Menurutnya, saat ini pengerjaan fasilitas pedestrian, penataan kawasan, hingga penanaman pohon masih terus dilakukan. Pemprov DKI ingin memastikan seluruh sarana penunjang benar-benar siap sebelum kawasan tersebut dibuka untuk aktivitas CFD
"Secara khusus untuk Car Free Day di Rasuna Said kenapa kemudian 1 Juni karena mudah-mudahan nanti semua fasilitas sudah selesai, pedestrian, kemudian penanaman pohon-pohon dan sebagainya sudah selesai," jelas Pramono.
Dia juga mengungkapkan adanya perbedaan jam operasional CFD antara kawasan Sudirman–Thamrin dan Rasuna Said.
Jika di koridor utama Sudirman–Thamrin kegiatan CFD berlangsung mulai pukul 05.30 WIB hingga 10.00 WIB, maka di Rasuna Said waktu pelaksanaannya lebih singkat, yakni hingga pukul 09.00 WIB.
Pembatasan waktu tersebut dilakukan dengan mempertimbangkan aktivitas masyarakat di sekitar kawasan Rasuna Said, khususnya keberadaan sejumlah tempat ibadah yang mulai digunakan pada pagi hari.
"Rasuna Said dimulai dari jam 05.30 sampai jam 09.00 WIB karena di sana akan ada beberapa tempat untuk ibadah yang dimulai jam 10.00 pagi," ujar Pramono.

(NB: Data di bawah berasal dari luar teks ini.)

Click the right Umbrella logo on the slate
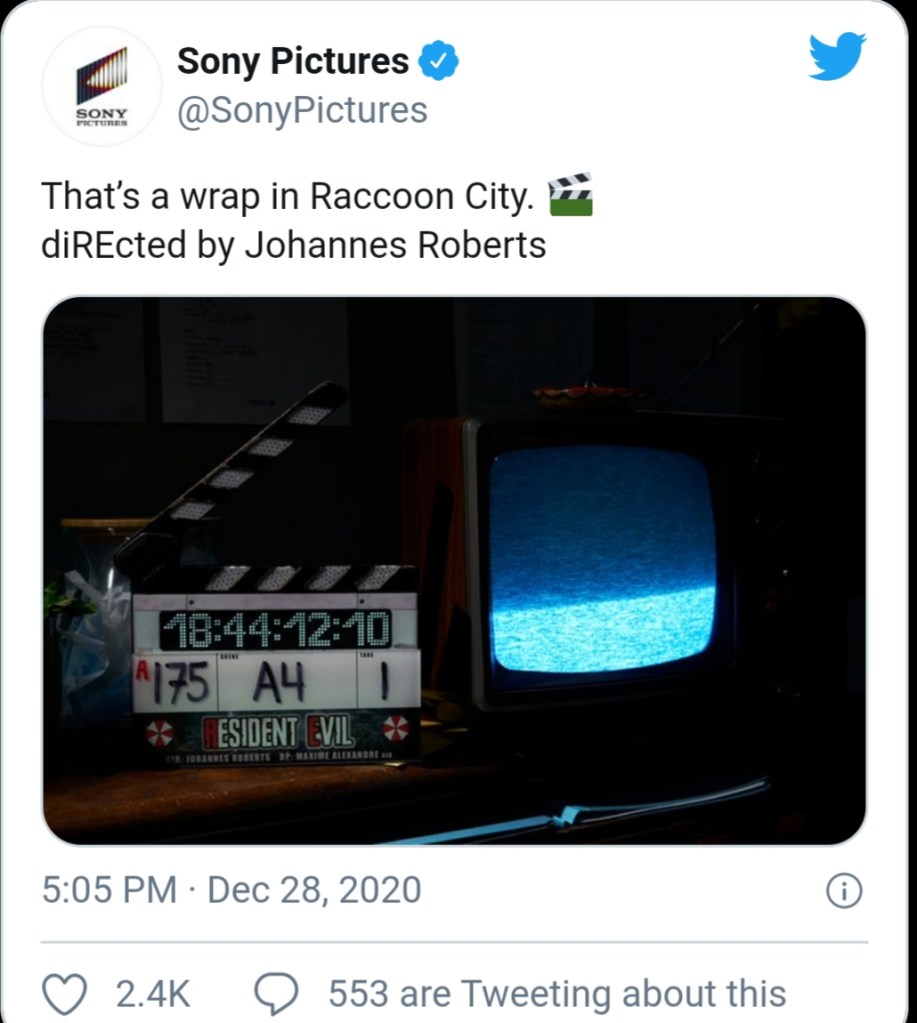 click(396, 728)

Adapun kebijakan perluasan CFD ke kawasan Rasuna Said menjadi bagian dari upaya Pemprov DKI Jakarta dalam menghadirkan ruang publik yang lebih sehat, ramah pejalan kaki, sekaligus mendorong masyarakat mengurangi penggunaan kendaraan bermotor pada akhir pekan.
Selain sebagai ruang olahraga dan rekreasi warga, keberadaan CFD juga diharapkan mampu meningkatkan kualitas udara ibu kota serta mendukung penataan kawasan perkotaan yang lebih hijau dan nyaman.
Pemprov DKI menargetkan penataan jalur pedestrian dan penghijauan di kawasan Rasuna Said dapat memberikan wajah baru bagi salah satu pusat bisnis utama Jakarta tersebut.
Kawasan itu nantinya diharapkan tidak hanya menjadi pusat aktivitas perkantoran, tetapi juga ruang interaksi publik yang lebih humanis bagi warga ibu kota.